P element-transposase interactions are known to cause multiple events such as the complete or partial loss of P element, inversion, genomic duplication, etc. This study also has seen similar kinds of events, as depicted in Figure 3c.

(d) P(lArB) inversions-in-place:

In three of the 53 P(lArB) region crossovers, P(lArB) was found to be inverted (Table 1). No inversion was found among the 13 controls. There is no significant difference between the rates for these two groups.

(e) Secondary inserts:

Among the P(lArB) region crossovers, 10 out of 53 show evidence of secondary insertions in 87C (Table 1). Among the controls seven out of 13 showed secondary inserts. There is no significant difference between these groups.

Discussion

The crossover-related 5′ flanking region perturbations, largely consisting of 100 to 300 bp increases, indicate an asymmetry in the exchange event. The 5′ altered fragments in P(lArB) region crossovers bind the same probes as the normal 5′ fragments. These 5′ alterations occur in a limited region, and may result from asymmetric exchanges whose breakpoints are within the Eco RI 8.0 kb chromosome A sequence and the EcoRI 5.8 kb chromosome B fragment.

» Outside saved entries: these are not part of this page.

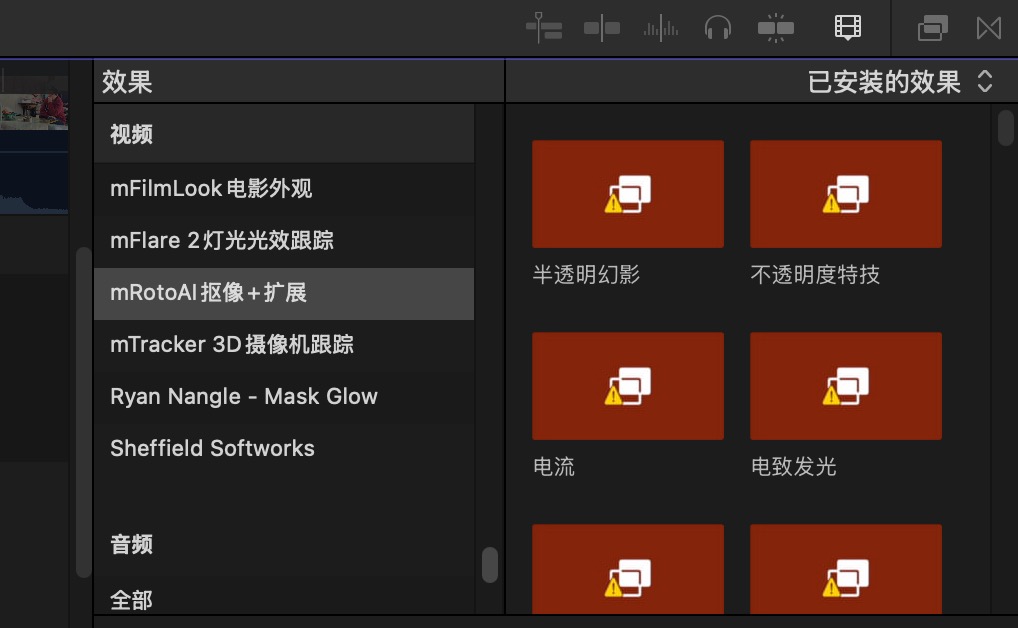Toggle audio skimming waveform icon
The width and height of the screenshot is (1018, 628).
(x=661, y=28)
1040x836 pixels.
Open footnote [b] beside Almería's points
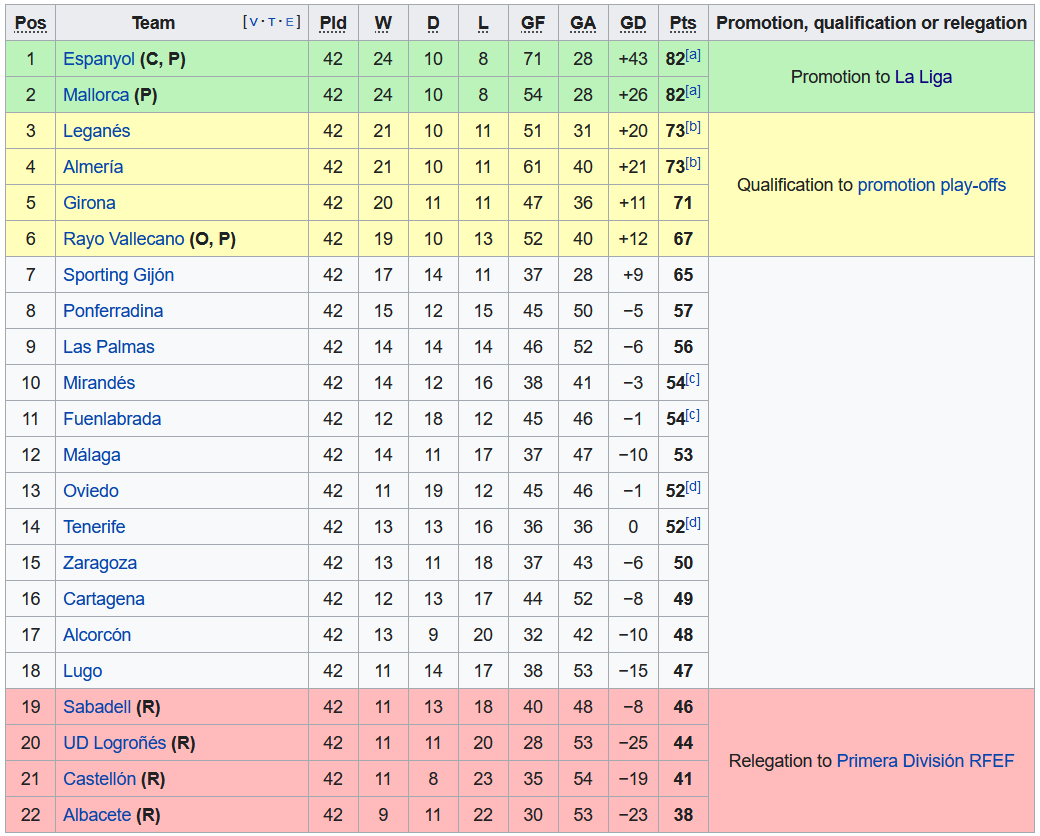click(x=693, y=164)
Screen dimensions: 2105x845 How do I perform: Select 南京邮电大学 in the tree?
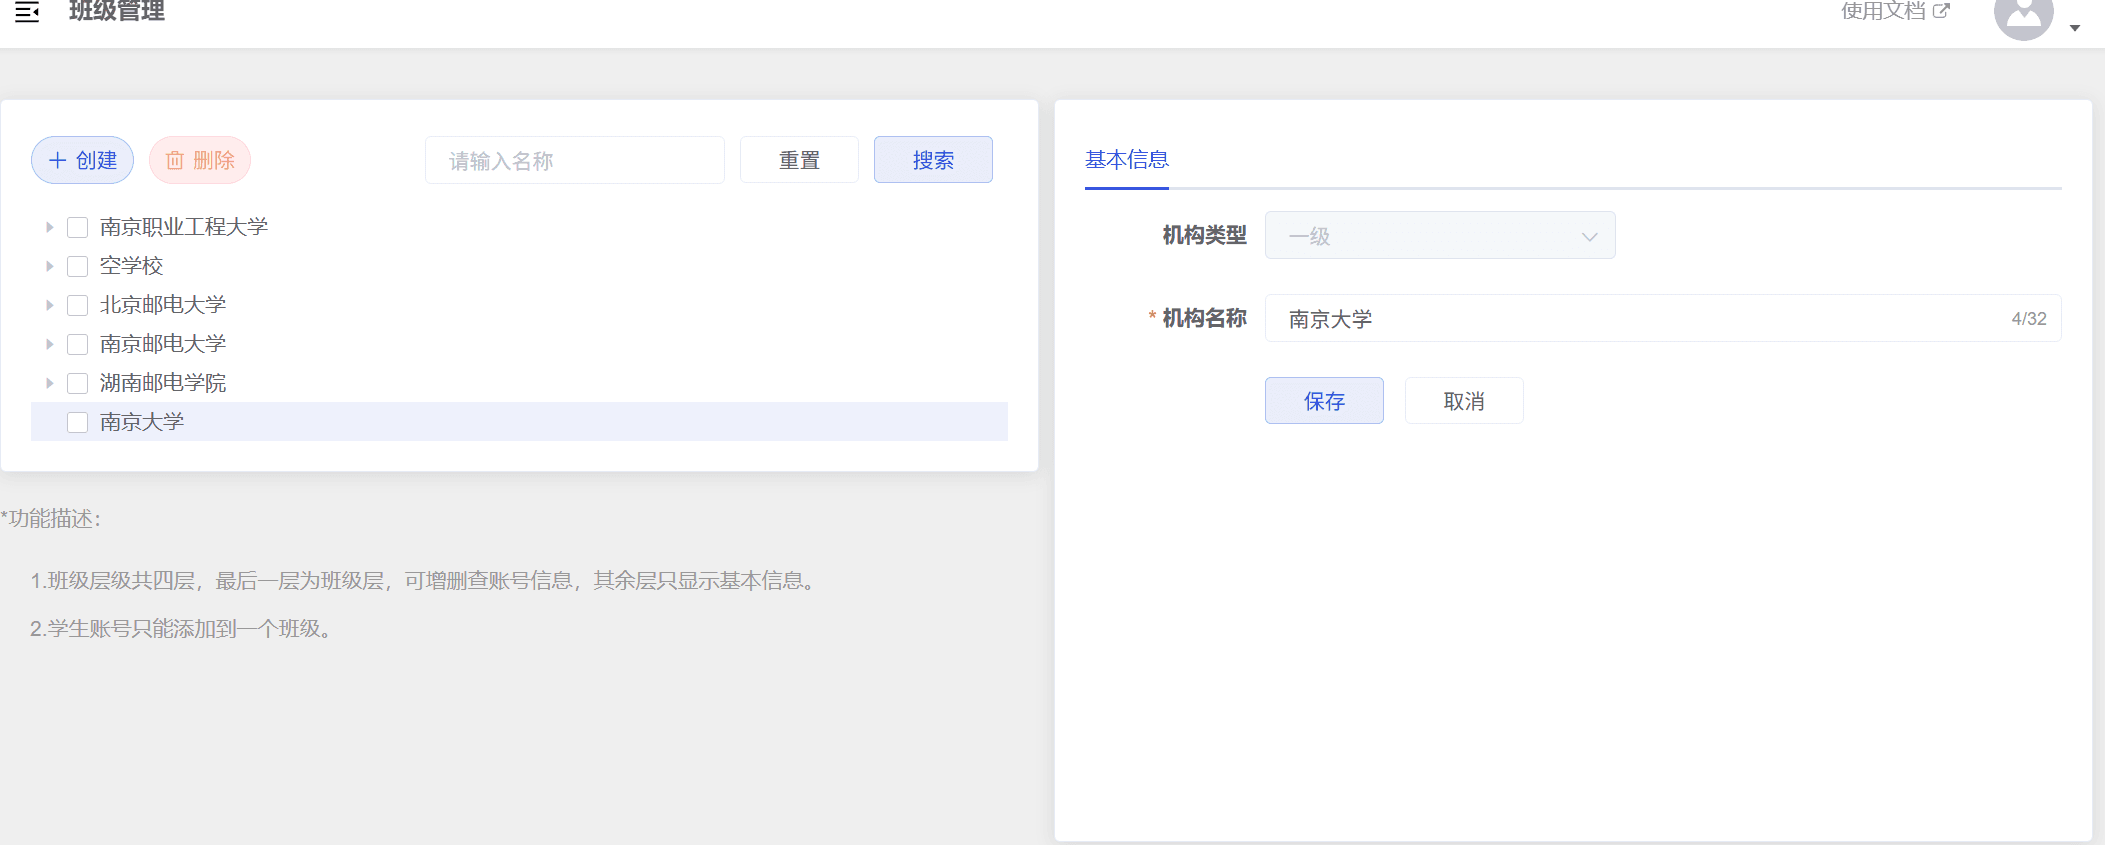coord(163,344)
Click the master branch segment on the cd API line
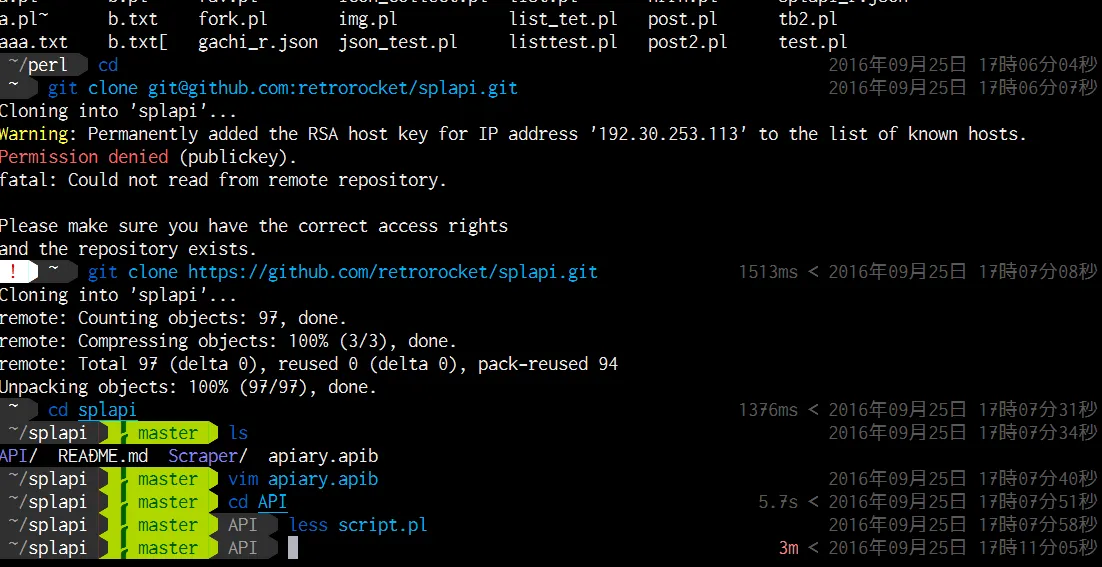The width and height of the screenshot is (1102, 567). (x=167, y=502)
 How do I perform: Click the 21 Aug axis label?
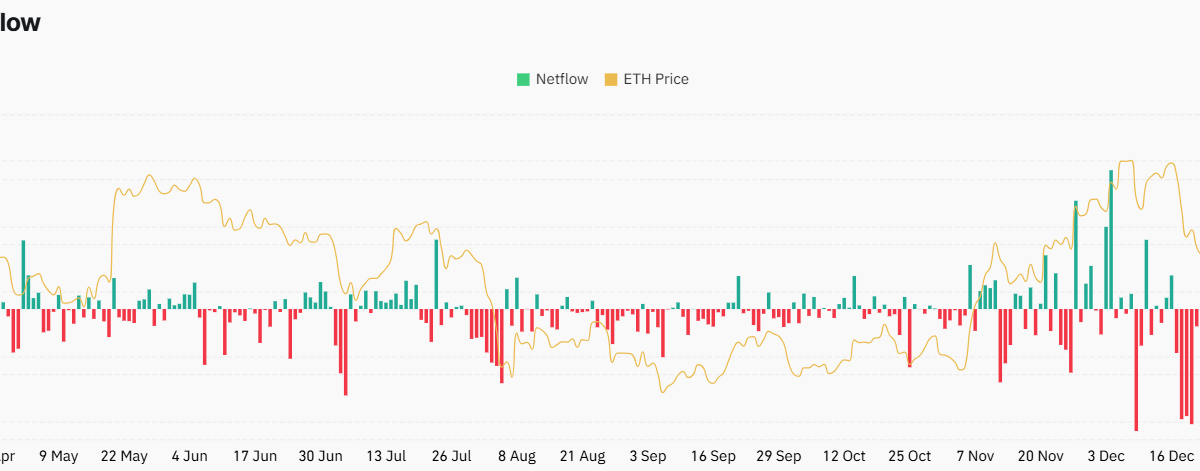(x=582, y=456)
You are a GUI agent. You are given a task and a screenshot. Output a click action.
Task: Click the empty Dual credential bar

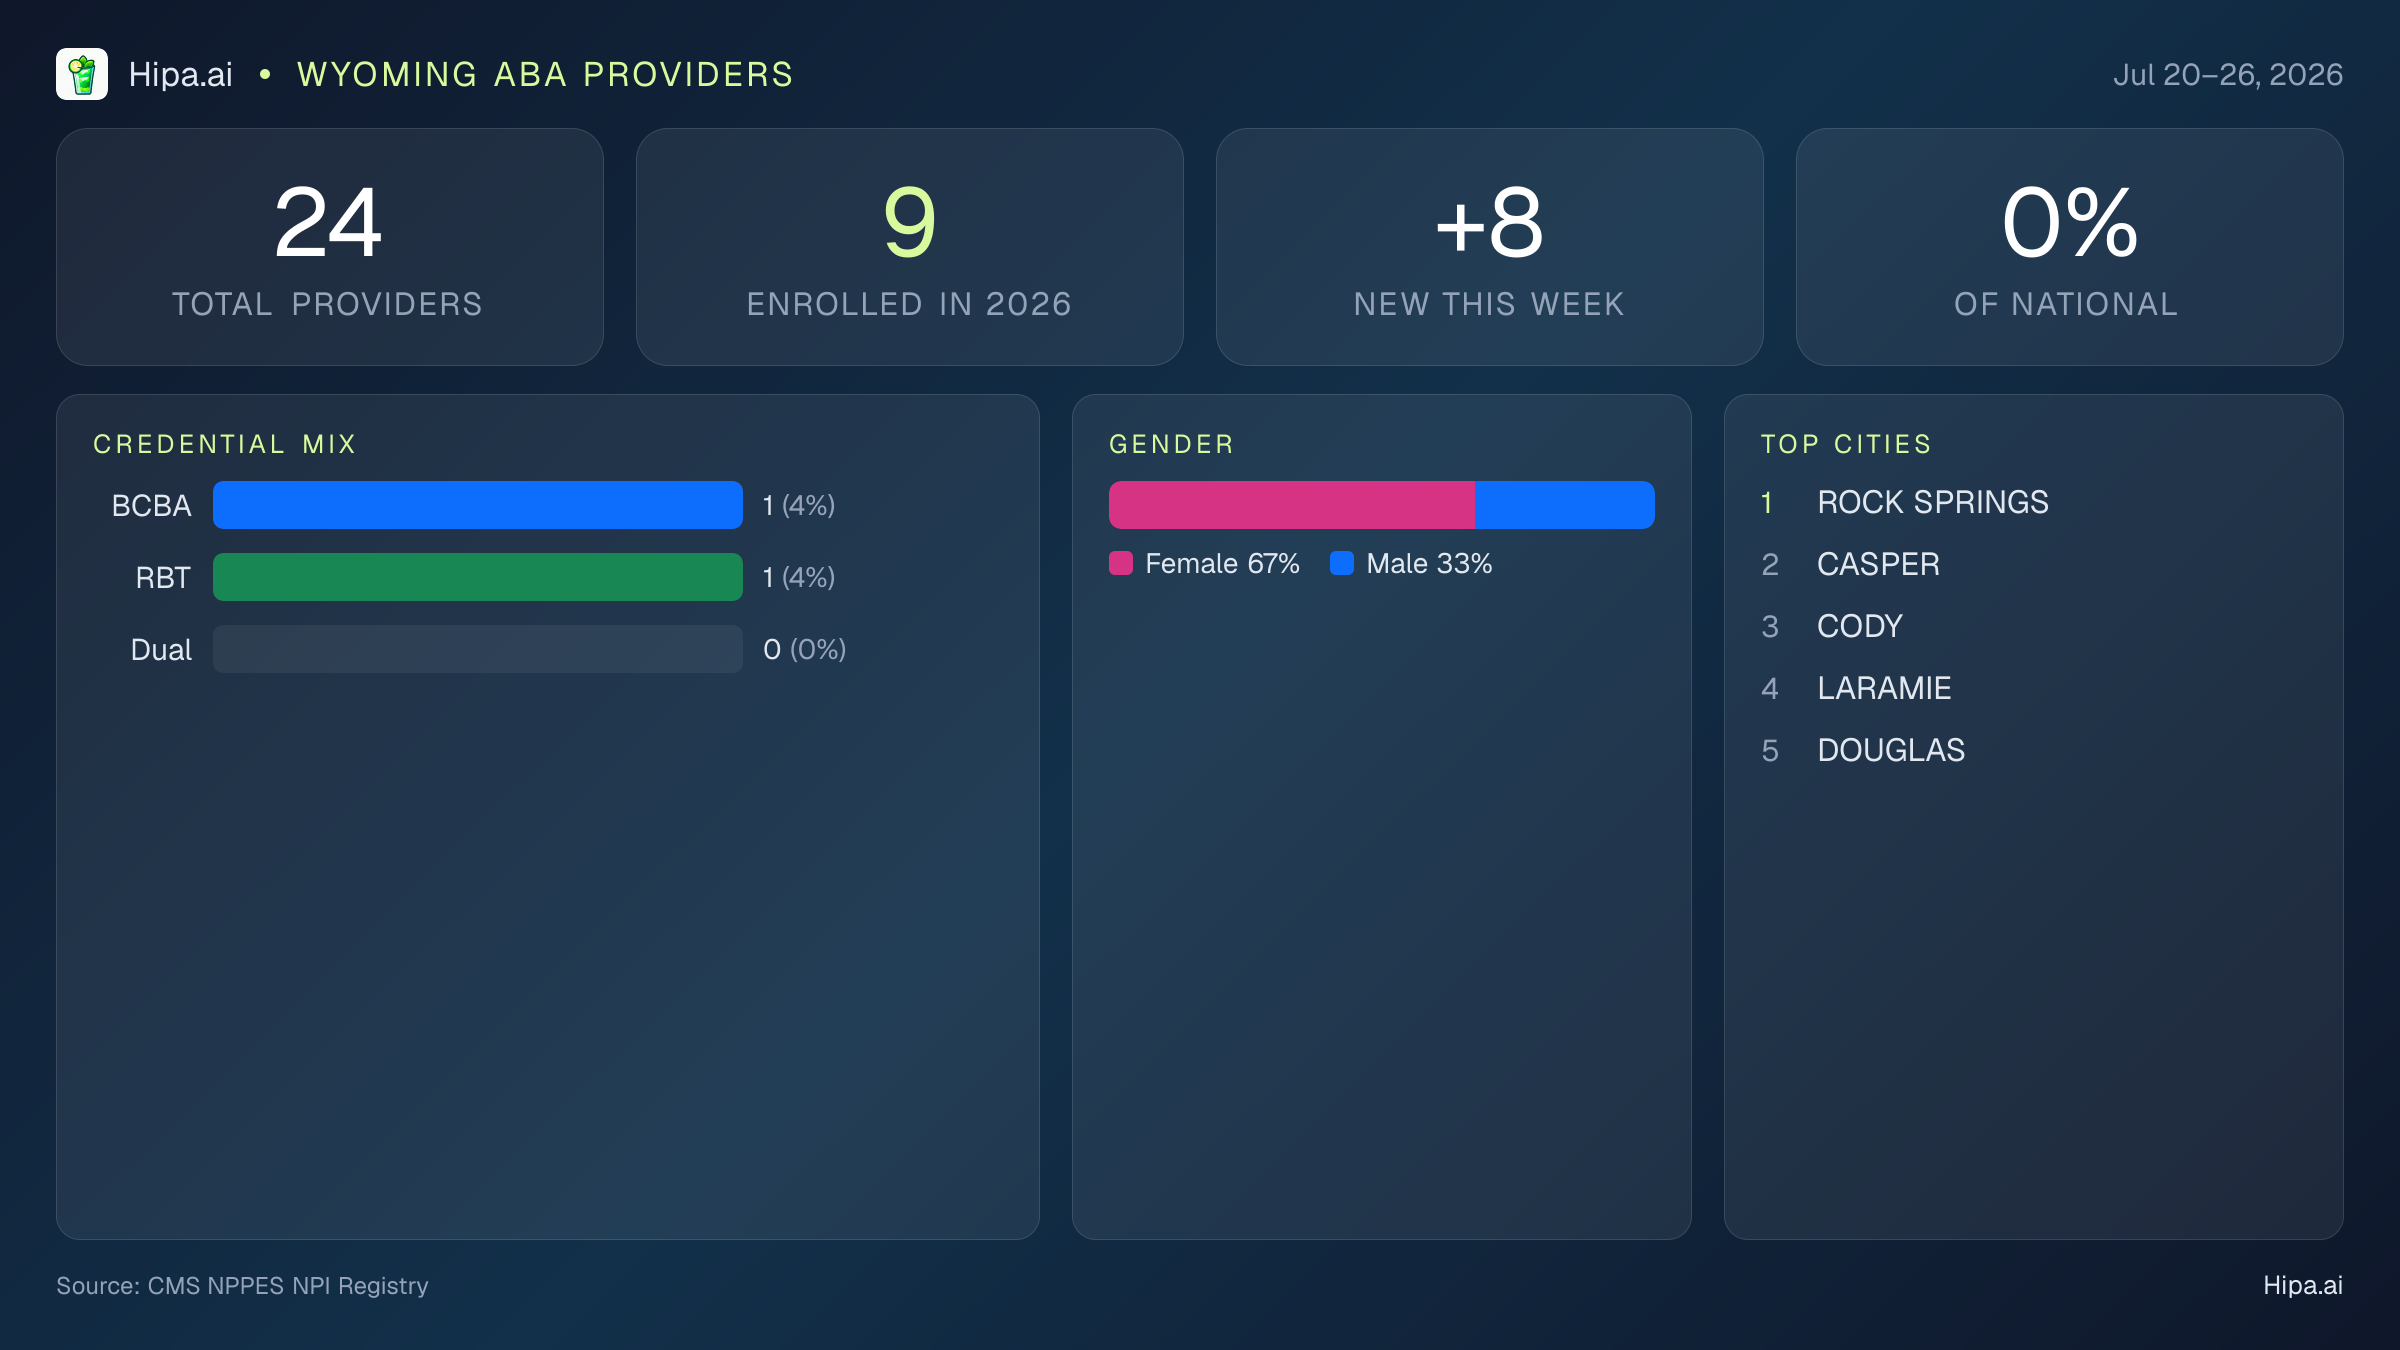click(478, 649)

We may assume that such alterations are derived from an initial excision of P(lArB) repaired against a sister chromatid (Engels et al, 1990). In that case, of the 53 P(lArB)-retaining crossovers in the target region, 26 exchange events were asymmetric at the 5′ end, which would then required some further association with the non-P homologue. In this study, excision events are shown to be independent of the crossover events, as are P(lArB) retention events. However, since transposase has been shown to induce crossovers in the absence of a P-element (McCarron et al, 1989, 1994), we need to invoke a prior excision to explain the P-retaining crossovers. The excision process itself is not precise; indeed, precision is rare (Tsubota and Schedl 1986; O'Brochta et al, 1991; Takasu-Ishikawa et al, 1992). Following excisions, remnants of the P element remain, visible upon sequencing. The basic gap-repair model (Engels et al, 1990;Gloor et al, 1991) does not predict this. Nonetheless, the independence of transposase in causing double-strand DNA breaks without a P-element present, resulting in crossovers and rearrangements (McCarron et al, 1989, 1994), does predict imprecision in transposase-mediated events. Transposase is capable of acting at multiple sites in the target region, including sites on the non-P-element homologue. Multiple independent actions by transposase on P and non-P-element homologues may promote the asymmetric crossovers observed. Another mechanism for creating extra DNA sequences at excision sites had been presented by Takasu-Ishikawa et al (1992). Since the extra sequences were not simple remnants but included sequence from the antisense strands, these authors suggest a hairpin model similar to that of Coen and Carpenter (1988) and Coen et al (1989). A third possibility is that the P(lArB)87C9 5′ region contains small genomic repeats as yet undetected, whose alternative pairing could produce the 100 to 300 bp increase observed in the 5′ flanking region.

Precision of the exchange event:

In an earlier experiment with multiple P elements, this author noted that the transposase-induced recombinant appears to show symmetrical exchange products (Duttaroy et al, 1990). Among the 24 kar-mesB crossovers in that study, I failed to uncover deleted crossover products identifiable as lethal in heterozygotes with known deletions for this region. Nor could I find evidence of small deletions or duplications in polytene squashes. In the present experiment, utilizing a P element target in the kar-mesB region, I find that, at the level of genomic Southern analysis, asymmetrical exchange events are not only identified, but comprise at least 73% (39/53) of crossovers. These events occurred with a P-element target present in the kar-mesB region. Several years ago in another experiment, I found no such target in that crossover region (Duttaroy et al, 1990), Therefore, while many unequal crossovers occur in association with the P-element target and are associated with retention of the target in the crossover product, they may not be sufficiently large to involve loss of vital genes and consequently may be identifiable only at the molecular level.